Die Bundesvereinigung der kommunalen Spitzenverbände sowie der VKU begrüßen die Absicht der Kommission, die Vergaberichtlinien zu vereinfachen und zu flexibilisieren. Einer praxisgerechten und effizienten Handhabung des Vergaberechts komme insbesondere aus Sicht der Kommunen sowie der kommunalen Unternehmen eine besondere Bedeutung zu.
Plädoyer für die Kaskade
Die Stellungnahme spricht sich für die Beibehaltung der derzeitige Unterscheidung zwischen Bauarbeiten, Liefer- und Dienstleistungsaufträgen aus. Die kommunale Vergabepraxis habe sich hierauf eingestellt und komme damit gut zurecht. Die Kommission solle aber prüfen, inwieweit bei gemischten Aufträgen klarere Abgrenzungskriterien entwickelt werden könnten. Auch sei eine Präzisierung der Definition des „Bauauftrags“ insoweit nötig, als dass es einer Klarstellung bedürfe, dass die Vergabe eines öffentlichen (Bau-)Auftrags grundsätzlich einen Beschaffungswillen voraussetze.
Verdopplung der Schwellenwerte
Eine Anhebung der Schwellenwerte, hier insbesondere im Bereich der Liefer- und Dienstleistungen sei “dringend erforderlich”. Nicht kleckern, sondern klotzen ist dabei die Devise: “Eine Verdopplung der Schwellenwerte ist wünschenswert.” Eine Wettbewerbsverzerrung befürchtet man dadurch nicht. Auch sei zu beobachten, dass das “äußerst diffizile und komplexe europäische Vergaberecht” dazu geführt habe, dass sich KMU zunehmend nicht mehr an solchen Verfahren beteiligen. Im Rahmen einer Güteabwägung sei daher festzustellen, dass bei einer Erhöhung der Schwellenwerte “die Vorteile eventuelle Nachteile weit überwiegen”.
Mehr Flexibilität
Als “zu detailliert” wird das geltende Vergaberecht bewertet. Dies sollte zugunsten einer größeren Effizienz und Wirtschaftlichkeit zurückgedrängt und durch größere Entscheidungsspielräume der Auftraggeber ersetzt werden. Die bislang vorgesehenen Verfahren ermöglichten diesen nicht immer die Erzielung bestmöglicher Ergebnisse. Die Forderungen gehen weit:
“Beispielhaft sei auf die erforderliche Vorabbekanntmachung von Wertungskriterien hingewiesen. Auch die Gewichtung von Kriterien ist zu nennen. Dies hat in der kommunalen Vergabepraxis zur Folge, dass Entscheidungen, die eigentlich wertenden Charakter haben, in ein mathematisches Schema „gepresst“ werden müssen, obwohl sie einer schematischen Betrachtung eigentlich nicht zugänglich sind. Als weiteres Beispiel kann das Erfordernis der Nennung von Mindestanforderungen für Varianten genannt werden (Art. 24 Abs. 3 RL 2004/18/EG). […] Da bereits kleinste Verstöße gegen diese Vorgaben die Gefahr von vergaberechtlichen Nachprüfungsverfahren nach sich ziehen, gehen die öffentlichen Auftraggeber zur Gewinnung von Rechtssicherheit häufig dazu über, gänzlich auf Varianten (Nebenangebote) zu verzichten.”

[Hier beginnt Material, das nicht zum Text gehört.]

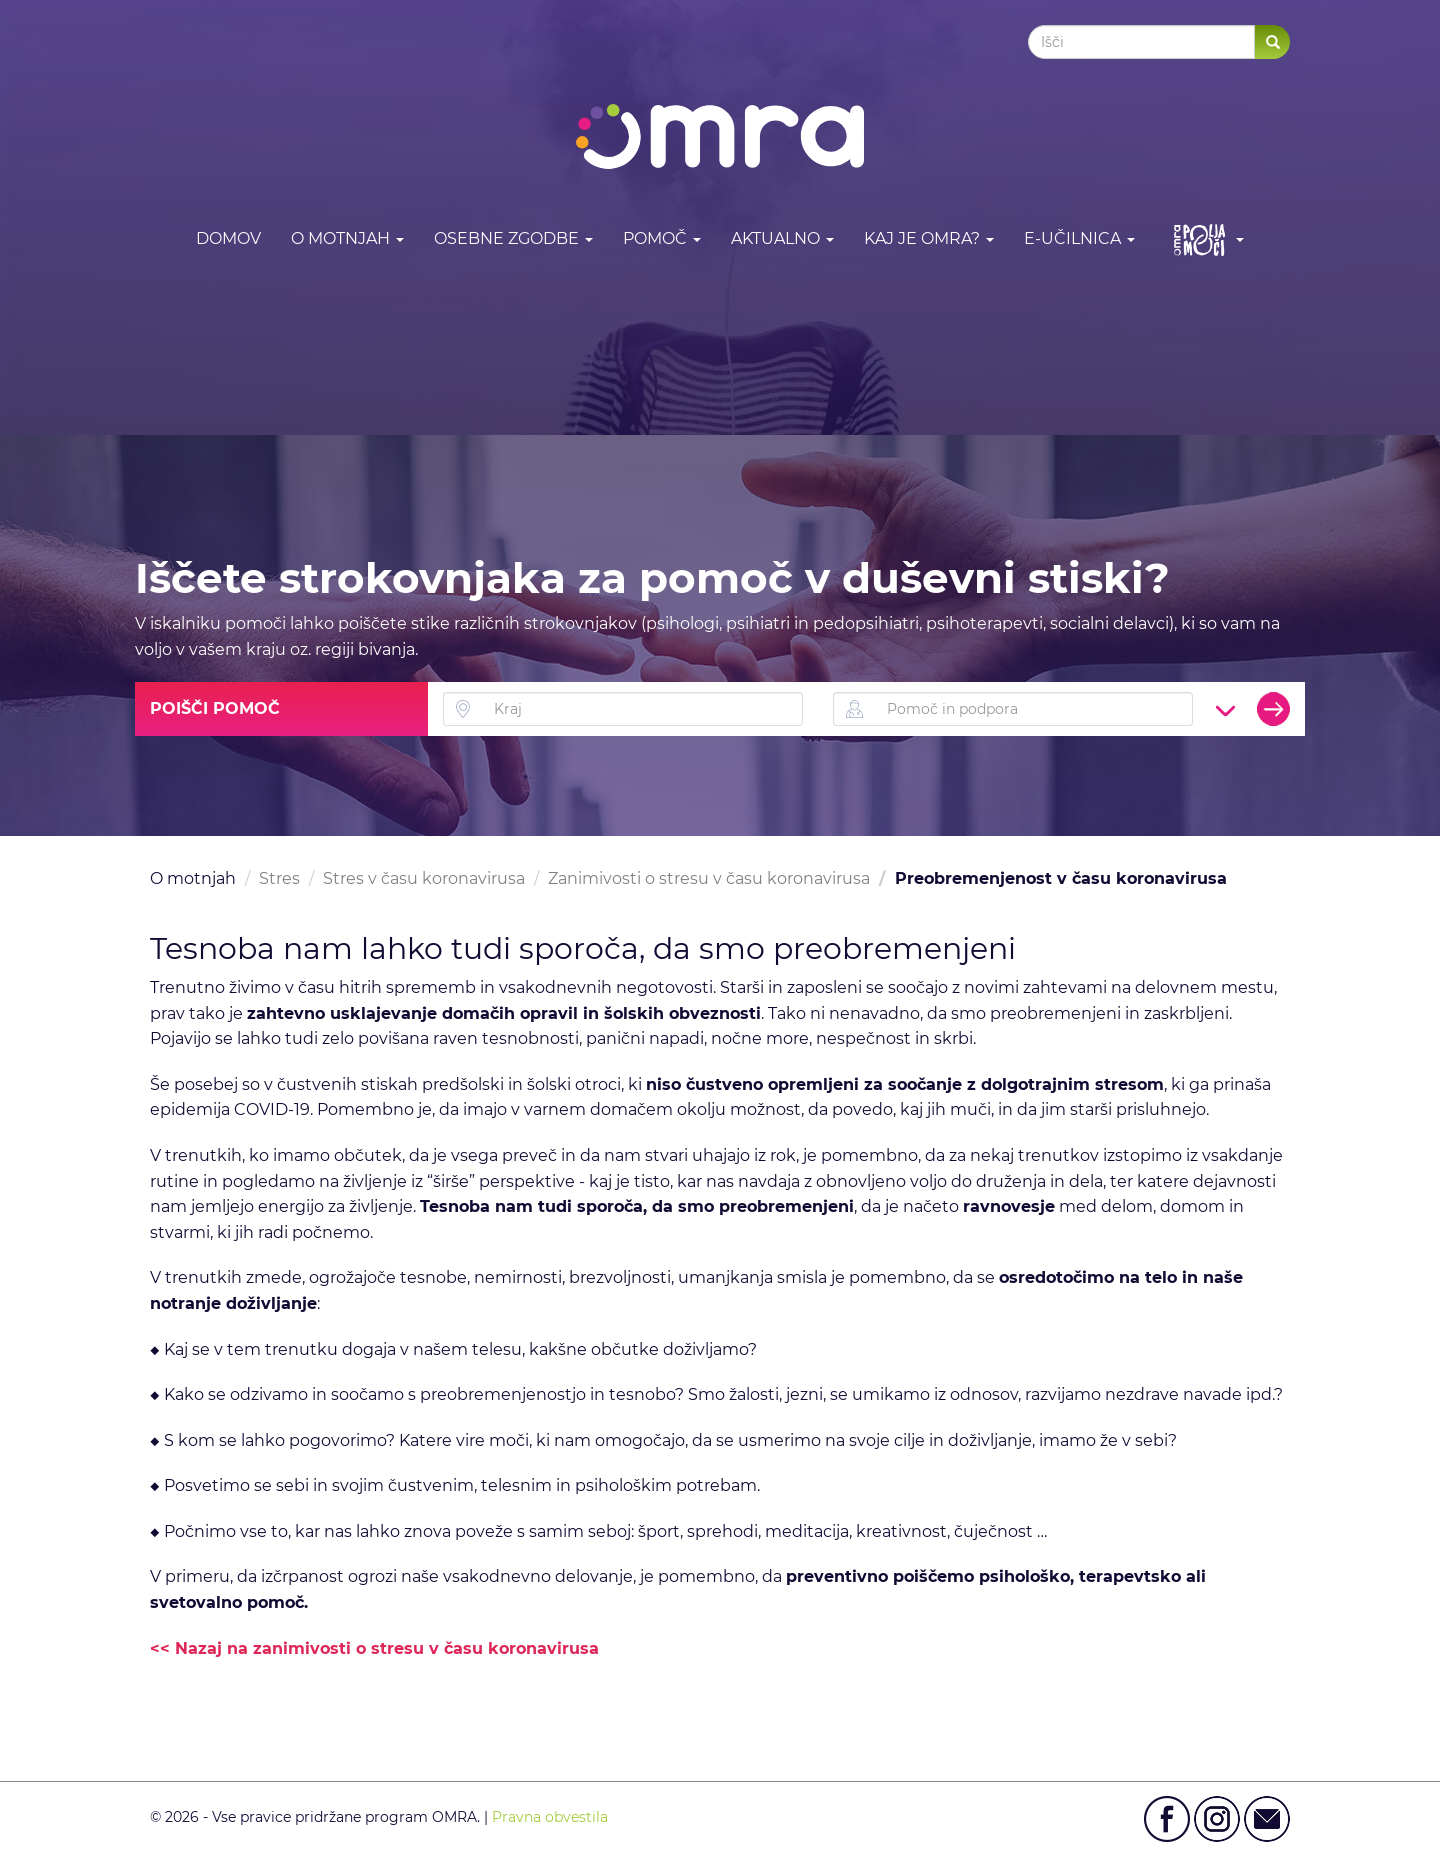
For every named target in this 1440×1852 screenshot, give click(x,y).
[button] (1204, 239)
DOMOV (228, 238)
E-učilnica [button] (1079, 238)
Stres (279, 878)
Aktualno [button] (782, 238)
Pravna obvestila (550, 1817)
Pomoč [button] (662, 238)
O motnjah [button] (347, 238)
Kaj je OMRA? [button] (929, 238)
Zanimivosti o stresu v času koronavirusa (709, 878)
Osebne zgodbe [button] (513, 238)
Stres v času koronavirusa (424, 878)
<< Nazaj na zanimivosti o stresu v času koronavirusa (374, 1648)
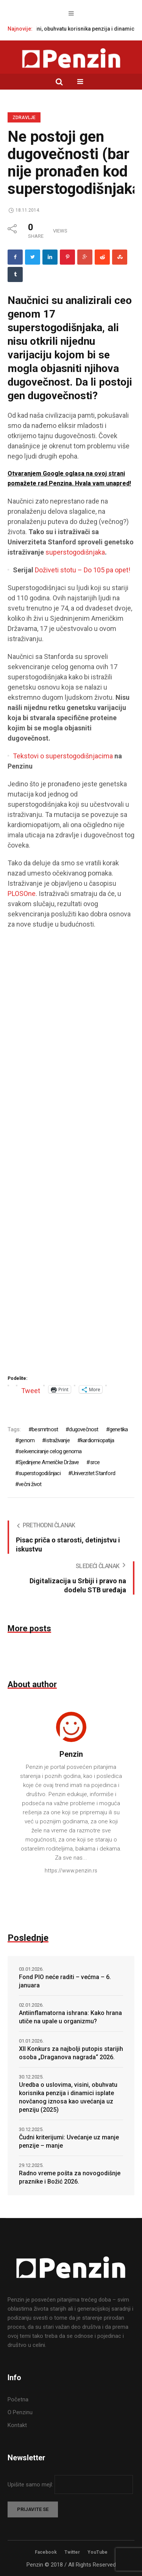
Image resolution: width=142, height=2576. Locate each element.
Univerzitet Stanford (93, 1473)
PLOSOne (22, 893)
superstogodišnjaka (75, 552)
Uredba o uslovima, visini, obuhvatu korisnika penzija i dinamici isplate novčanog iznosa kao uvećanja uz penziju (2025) (68, 2097)
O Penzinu (20, 2412)
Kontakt (17, 2425)
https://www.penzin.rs (71, 1871)
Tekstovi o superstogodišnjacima (63, 756)
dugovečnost (83, 1429)
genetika (118, 1429)
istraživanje (57, 1440)
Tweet (30, 1389)
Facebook (46, 2552)
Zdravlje (24, 117)
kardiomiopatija (97, 1440)
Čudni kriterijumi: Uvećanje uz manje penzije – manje (69, 2141)
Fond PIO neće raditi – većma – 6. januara (65, 1981)
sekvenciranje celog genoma (50, 1451)
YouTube (97, 2552)
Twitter (72, 2552)
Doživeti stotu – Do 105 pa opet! (82, 570)
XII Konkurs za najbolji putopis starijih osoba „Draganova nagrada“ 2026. (71, 2053)
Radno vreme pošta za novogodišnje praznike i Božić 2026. (69, 2177)
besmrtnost (45, 1429)
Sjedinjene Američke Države (49, 1462)
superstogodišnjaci (40, 1473)
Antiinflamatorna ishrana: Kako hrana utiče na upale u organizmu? (70, 2017)
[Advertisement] (71, 1154)
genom (26, 1440)
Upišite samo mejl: (31, 2484)
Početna (18, 2399)
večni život (30, 1484)
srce (95, 1462)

Im Hinblick auf eine Erweiterung der Handlungsspielräume für Auftraggeber wie -nehmer sollte es auch einen größeren Spielraum zur Anwendung des Verhandlungsverfahrens mit vorheriger Vergabebekanntmachung geben. Dieses sollte nicht auf einzelne Auftragsgegenstände oder Auftraggeber beschränkt sein. Der Gefahr des Missbrauchs könne mit erweiterten Vorschriften zur Transparenz begegnet werden.
Gut und besser geeignet
Auch beim Dogma “Kein Mehr an Eignung” sollten praxisnah Ausnahmen möglich sein, so die Berücksichtigung früherer Erfahrungen mit einem Bieter.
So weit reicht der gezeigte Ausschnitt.